Local farmers weighing in on Southold Town’s proposed agricultural definitions raised concerns that a few new terms could be too restrictive. But, they said, including one word, “primarily,” could make all the difference.

Southold Agriculture Advisory Committee chairman Chris Baiz noted during a public hearing on a resolution that would accept a set of new terms that the word “primarily” was left out of brand new definitions for agricultural processing, agricultural processing building and on-farm direct marketing building.

The terms relate to on-farm processing and sales of agricultural products “at and from a single farm operation,” but should say products “at and primarily from a single farm operation,” Mr. Baiz said.

“I think if we just got to that point where we understood that primarily means primarily — it’s the bulk of your product is coming off of your farm operation,” he said.

Following that, other farmers said they wanted the word to be added for concerned that their operations could be limited.

Norman “Sam” McCullough of Cutchogue said he fully supports the modernization of the definitions to keep up with how agriculture has evolved, but the terms need “tuning up.” The phrase “from a single farm operation” in the agricultural processing definitions would restrict farmers in the town who are not directly in the processing or marketing business, but sell their products wholesale to other farmers may process or retail, he said.

“Hence by doing this, if it’s strictly from a single operation, you’ll be closing that market to other farmers,” he said. “There are people around who grow sweet corn and sell it to other farm stands, grow strawberries and sell to other farm stands and so forth, and I don’t believe we should be limiting that.”

Adding “primarily” to those three definitions would solve that problem he said.

Jessica Anson, public policy director of the Long Island Farm Bureau, said there is concern that if the terms are passed as written, the code would be “overly restrictive” and that the bureau also recommends “primarily” be added to make it more clear.

Southold Town Supervisor Scott Russell said the issue is that current code does not include those definitions in the first place.

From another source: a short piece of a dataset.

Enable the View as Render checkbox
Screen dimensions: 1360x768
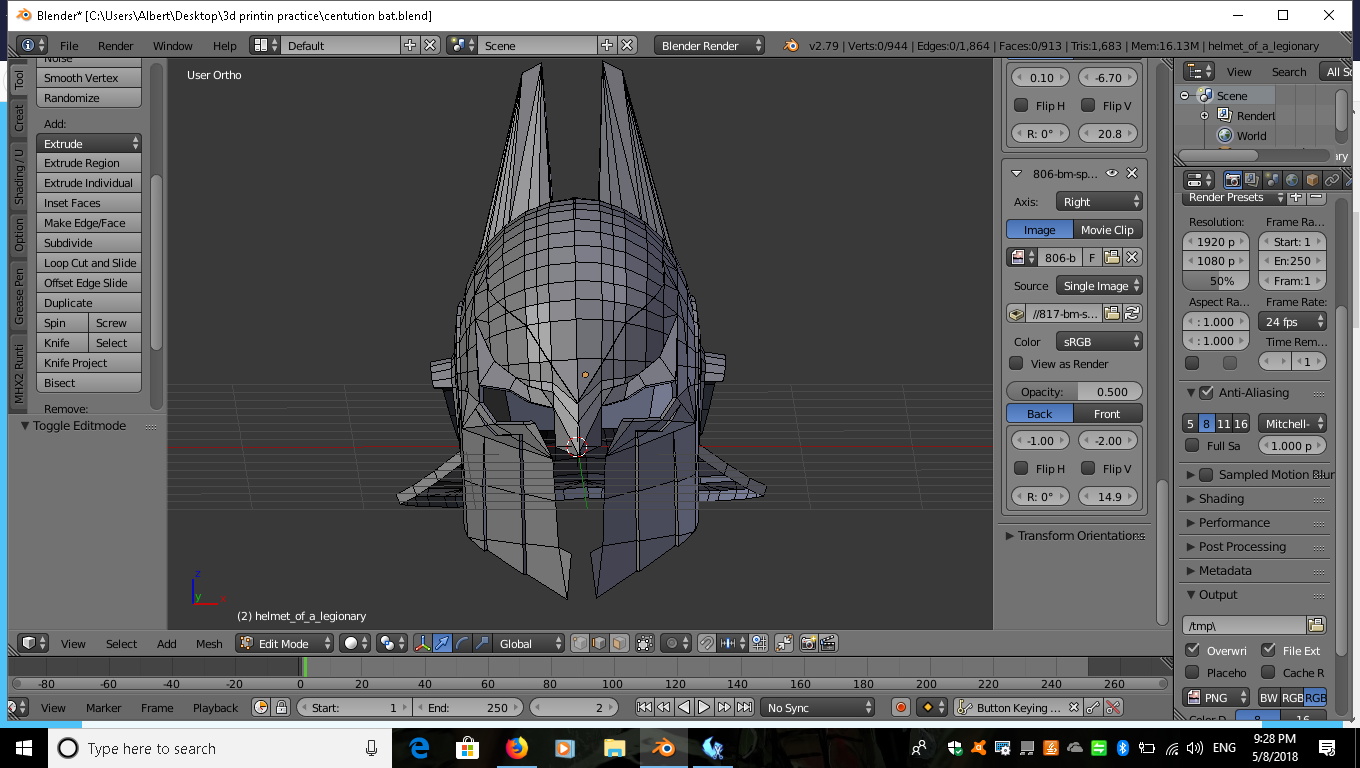(x=1017, y=364)
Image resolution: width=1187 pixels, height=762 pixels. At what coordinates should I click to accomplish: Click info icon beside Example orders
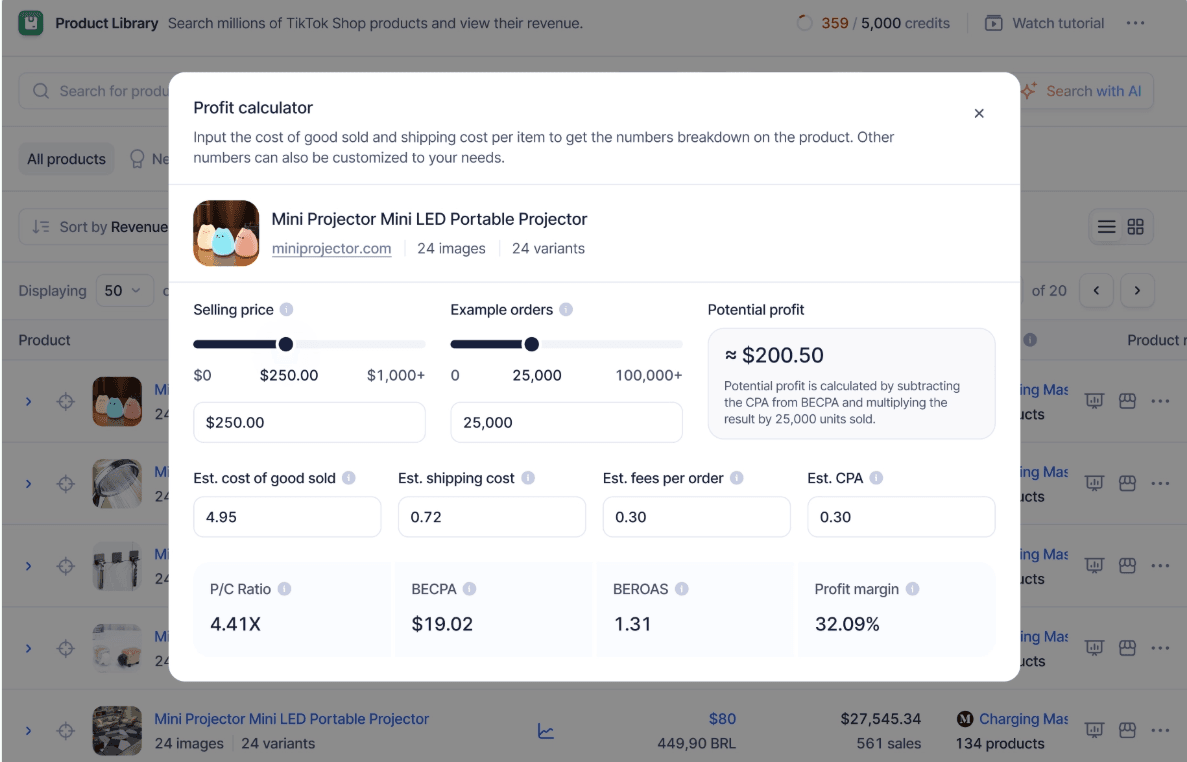[566, 310]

The terms are being added with the intent of adding uses for farms that the code does not address, he said.

“We’re moving a line under the current code, but for wineries processing isn’t allowed, so we’re saying we’re going to allow it when we get into the uses, so that’s why we’re defining it,” Mr. Russell said. “I don’t know how that’s overly restrictive. It’s quite the opposite. It’s being more permissive.”

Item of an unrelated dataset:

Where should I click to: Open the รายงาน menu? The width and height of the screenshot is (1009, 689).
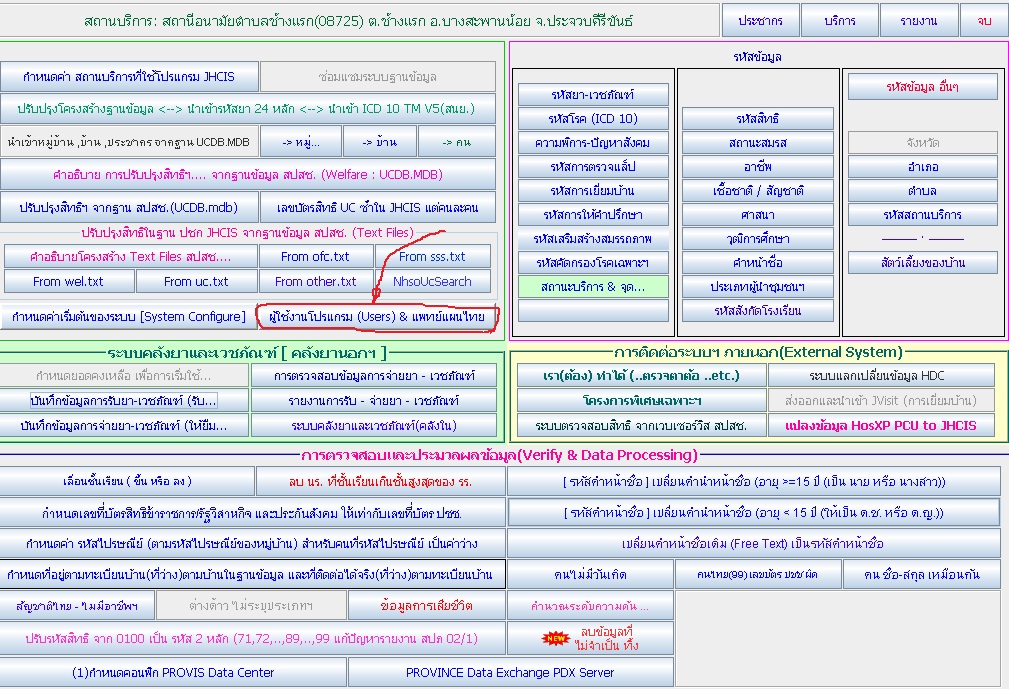918,21
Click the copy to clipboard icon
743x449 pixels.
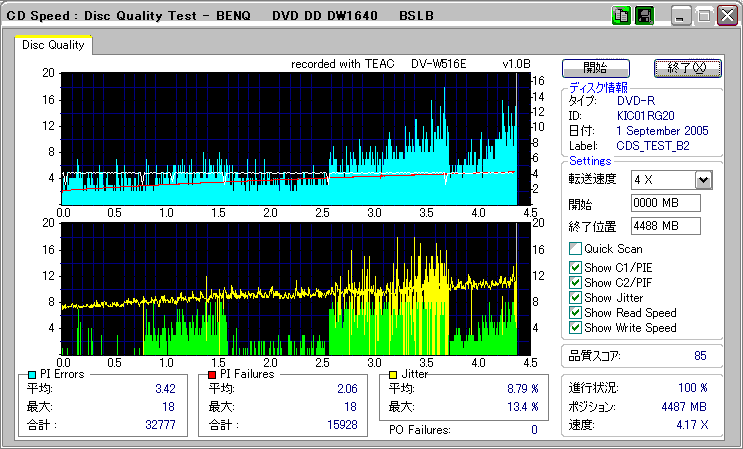pyautogui.click(x=621, y=16)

He said the new definitions don’t contradict what’s already taking place on farms in terms of processing, because the code doesn’t currently mention it. The definitions are there to make sure everyone’s speaking the same language, he said.

Oyster farmer Karen Rivara said it’s common practice for farmers in Southold to sell their products through another’s farm stand, as some aquaculture growers do, and that “single farm operation” could be unclear down the road.

“I’m just thinking in terms of someone who doesn’t work for the town now, somebody five years down the line and they have to look at a permit and they see the words ‘from a single farm operation’, they may say, ‘Well your farm doesn’t do aquaculture, so how is it that you’re selling aquaculture products at your farm operation because it isn’t your single farm,’ ” she said.

Local winemaker Adam Suprenant said change is essential, but the word “primarily” needs to be added to allow more flexibility for agricultural producers.

The definitions are “part one” to addressing agriculture in the town code, Mr. Baiz said at the start of the public hearing. Once vetted, the town will determine the permitted uses regulations that apply to the terms.

The definitions have been in the works for five years with input from the agriculture committee, town board and code committee, Mr. Baiz said. The definitions are included in the town’s zoning code, which out of 210 terms had only three relating to agriculture, he said.

The town board ultimately decided to table the vote to accept the definitions to take the public’s comments into consideration.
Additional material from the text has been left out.